▶ **Your assignment**:
Retype the lines from the first one in the records down to the line containing "This screenshot has height=821, width=1456.", counting both, and leave out any pictures.

Stored data entries:
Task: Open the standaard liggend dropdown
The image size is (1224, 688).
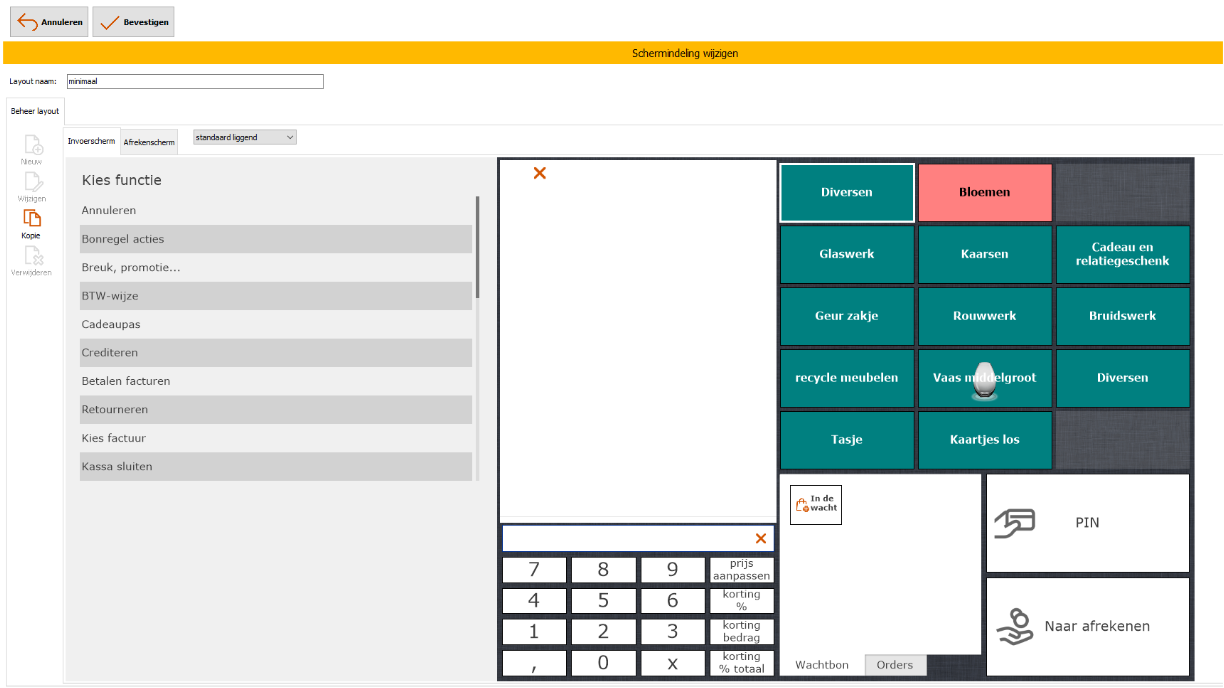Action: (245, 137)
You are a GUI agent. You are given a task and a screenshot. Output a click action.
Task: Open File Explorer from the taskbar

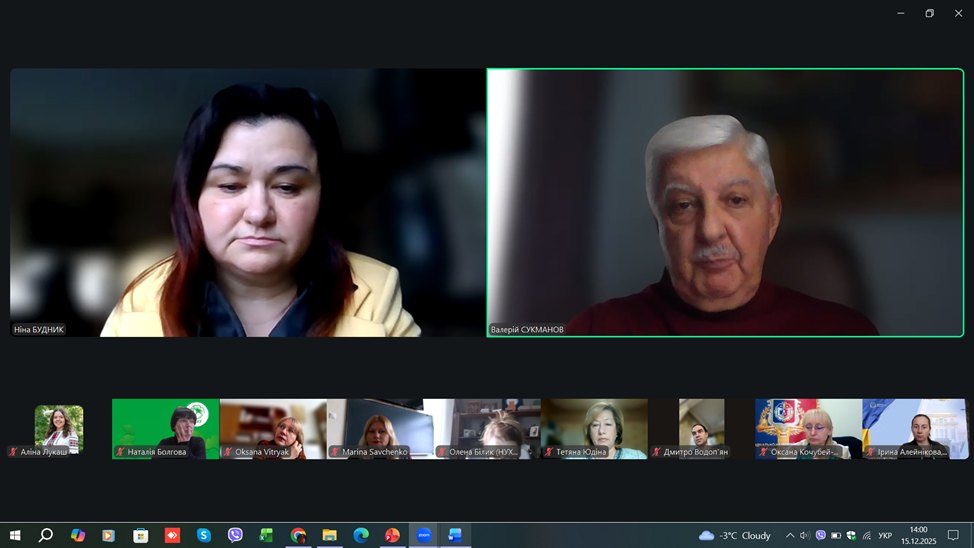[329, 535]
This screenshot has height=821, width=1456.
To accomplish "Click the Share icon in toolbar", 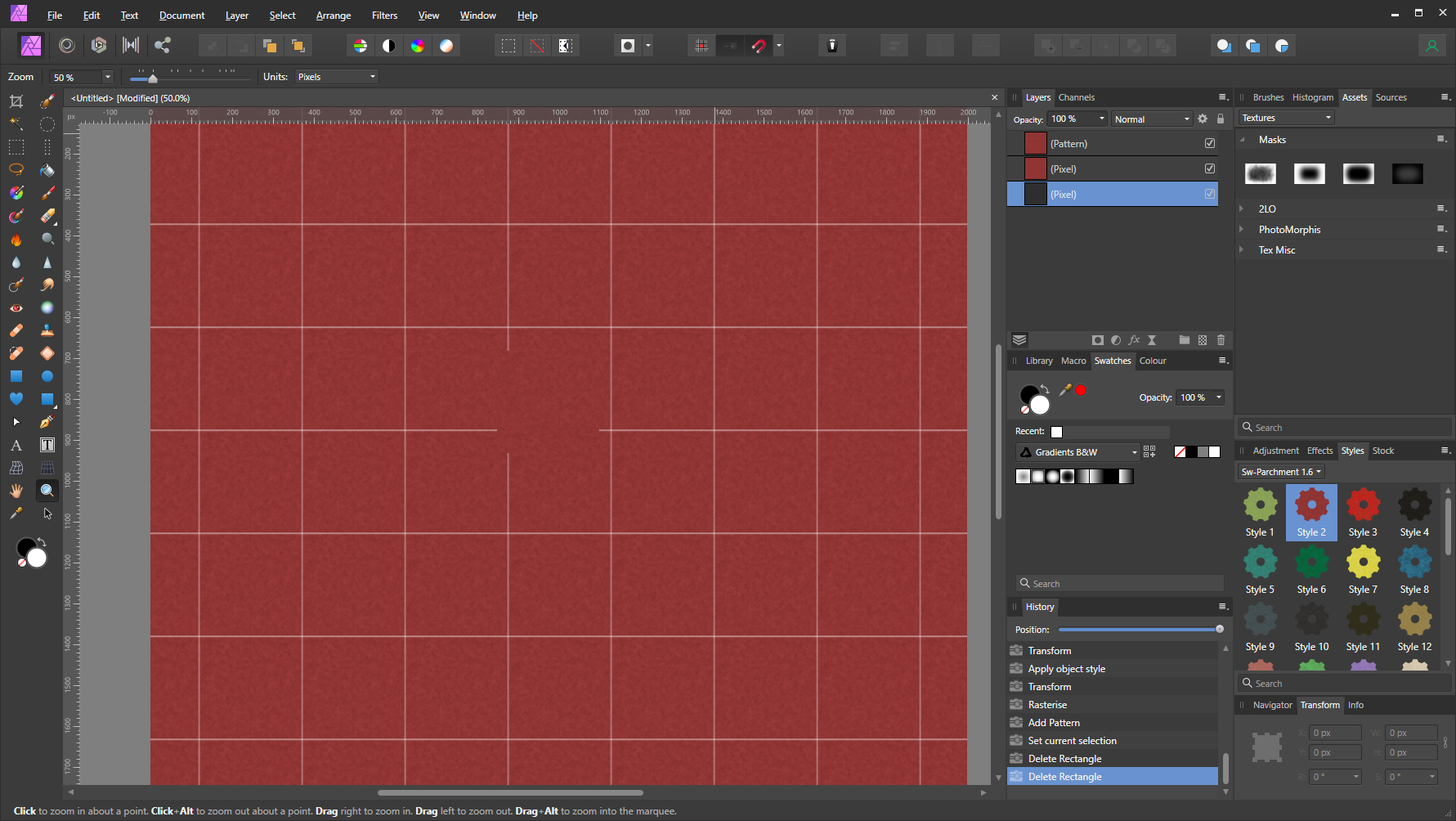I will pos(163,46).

▶ **Response box**:
Task: Open the standaard liggend dropdown
The image size is (1224, 688).
Action: (245, 137)
You are a GUI agent. You are given a task and a screenshot. Output a click action.
Task: Open File Explorer from the taskbar

[329, 535]
This screenshot has height=821, width=1456.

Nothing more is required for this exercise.